About once a month, a customer approaches SAS and asks a question of significance. By "significance", I don't necessarily mean "of great importance", but instead I mean "of how SAS handles large numbers, or floating-point values with many significant digits".
In response, we always first ask why they asked. This is not just a ploy to buy ourselves time. Often we learn that the customer has a legacy database system that represents some value as a very long series of digits. He wants to know if SAS can preserve the integrity of that value. Drilling in, we discover that the value represents something like a customer ID or account number, and no math will be performed using the value. In that case, the answer is easy: read it into SAS as a character value (regardless of its original form), and all will be well.
For the cases where the number is a number and the customer expects to use it in calculations, we must then dust off our lesson about floating-point math. We cite IEEE standards. As we've seen in this blog, floating-point nuances are good for "stupid math tricks", but they can also cause confusion when two values that appear to be the same actually compare as different under equality tests.
If we're lucky, this approach of citing standards makes us sound so smart that the customer is satisfied with the answer (or is too intimidated to pursue more questioning). But sometimes (quite often, actually), the customer is smarter, and fires back with deeper questions about exponents, mantissas and hardware capabilities.

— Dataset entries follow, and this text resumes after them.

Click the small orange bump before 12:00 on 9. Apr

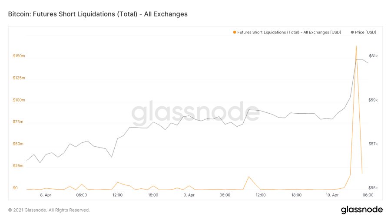249,177
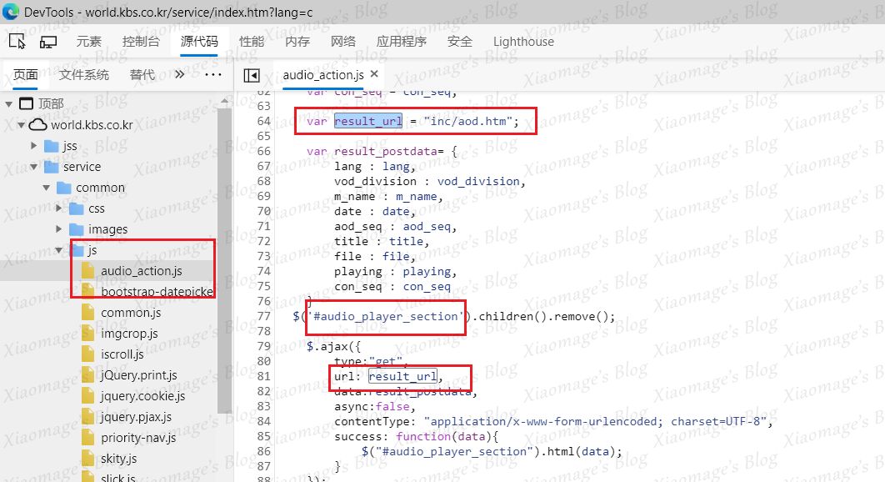This screenshot has width=885, height=482.
Task: Click the skity.js file icon
Action: pos(88,458)
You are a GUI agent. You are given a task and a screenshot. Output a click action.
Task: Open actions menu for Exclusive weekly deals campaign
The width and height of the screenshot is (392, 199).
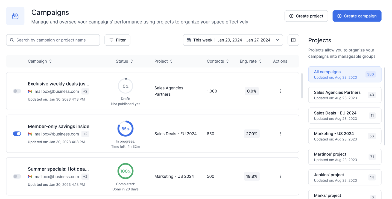[x=280, y=91]
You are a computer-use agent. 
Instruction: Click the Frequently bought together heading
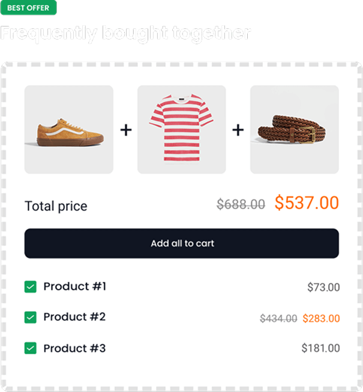click(125, 33)
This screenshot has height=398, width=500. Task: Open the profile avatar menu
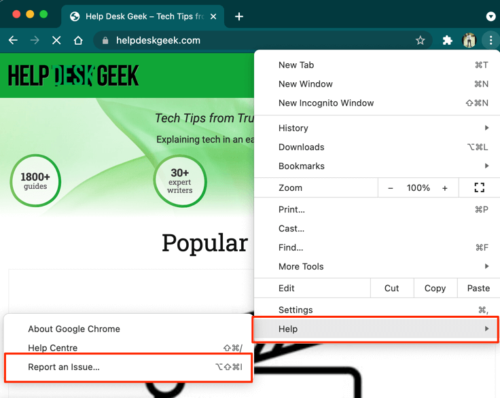469,41
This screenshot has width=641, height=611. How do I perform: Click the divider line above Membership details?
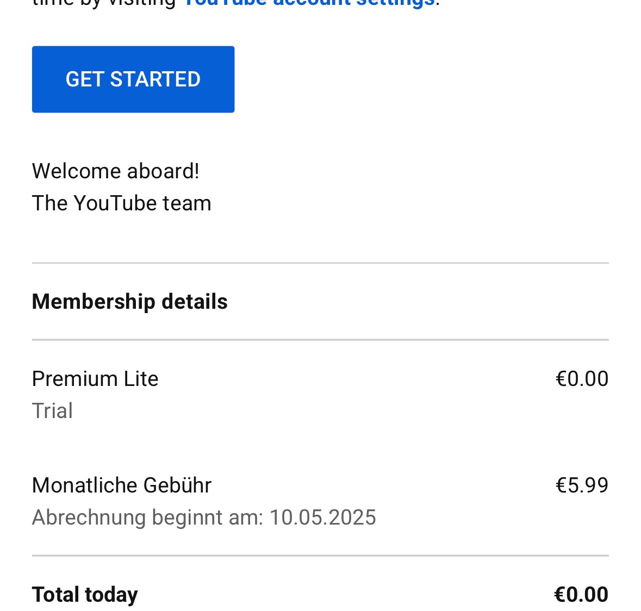tap(320, 263)
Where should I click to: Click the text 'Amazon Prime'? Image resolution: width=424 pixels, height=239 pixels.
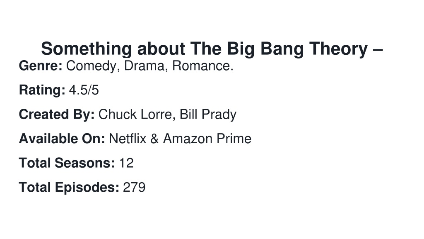(x=207, y=139)
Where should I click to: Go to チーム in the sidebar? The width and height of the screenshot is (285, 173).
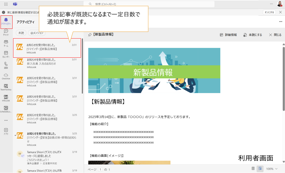point(6,43)
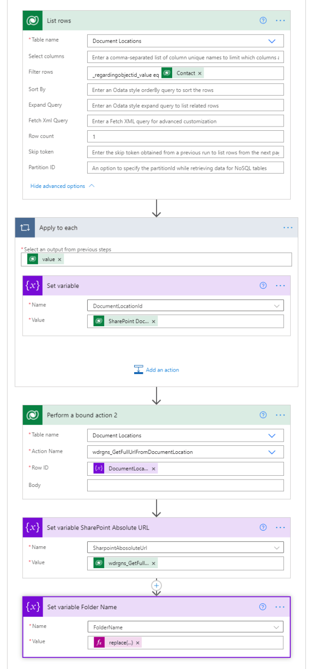Open the ellipsis menu on List rows
The image size is (309, 669).
point(280,20)
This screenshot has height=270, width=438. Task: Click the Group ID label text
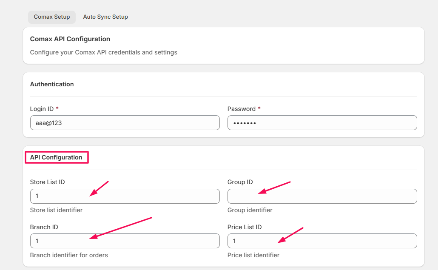[x=240, y=182]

That's when we tap someone like Bill Brideson, a systems developer at SAS who not only knows much that there is to know about floating-point arithmetic standards, but who also knows how to use SAS to demonstrate these standards at work -- when you display, compare, add, divide, and multiply floating-point values in SAS programs.
The remainder of this post comes from Bill. It's a thorough (!) explanation that he provided for a customer who was concerned that when he read the value "122000015596951" from a database as a decimal, it compared differently to the same value when read as an integer. He also provides a SAS program (with lots of comments) to support the explanation, as well as the output from the program when it was run using the example value.
Executive Summary (from Bill Brideson)
- SAS fully exploits the hardware on which it runs to calculate correct and complete results using numbers of high precision and large magnitude.
- By rounding to 15 significant digits, the w.d format maps a range of base-2 values to each base-10 value. This is usually what you want, but not when you're digging into very small differences.
- Numeric operations in the DATA step use all of the range and precision supported by the hardware. This can be more than you had in mind, and includes more precision than the w.d format displays.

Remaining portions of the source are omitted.